- Born: 1961 (age 64–65) RAF Rintein, Germany
- Education: The Ruskin School of Drawing and Fine Art, University of Oxford
- Known for: sculpture, painting, installation art
- Notable work: An Dealbh Mòr, Inversion
- Movement: Young British Artists

= Julie Brook =

British artist

Julie Brook (born 1961) is a British artist. She works in a variety of mediums in each case with a strong connection with the landscape. She has lived and worked in the Orkney islands, on Jura and Mingulay and in the Libyan Desert.

Whilst living in Mingulay, in 1997, Julie was visited unexpectedly by Queen Elizabeth the Second.
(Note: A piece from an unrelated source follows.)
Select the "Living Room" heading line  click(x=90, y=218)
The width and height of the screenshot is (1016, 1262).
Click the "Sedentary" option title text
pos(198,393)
It was an unannounced and entirely informal visit. The Queen asked about the island and Julie was pleased to inform her.

==Life and career==
Julie Brook was born at RAF Rinteln hospital in Germany. She lives on the Isle of Skye. She attended The Ruskin School of Drawing and Fine Art in Oxford from 1980 to 1983.

==Artworks==
Her works include:
- An Dealbh Mòr (2005–2006), with Bun Sgoil Shlèite, a Gaelic/ English year-long project drawing and painting from the landscape of South Skye culminating in a large scale painting on canvas. Using the painting as a floor cloth the performance reflected the geological evolution of Skye through movement and music. Exhibition and performance situated at Sabhal Mòr Ostaig, Isle of Skye and presented at the Scottish Parliament.

- Out of the ground, a thread of air (2023) in the grounds of Holker Hall, Cumbria, located at [54.1855,-2.9857].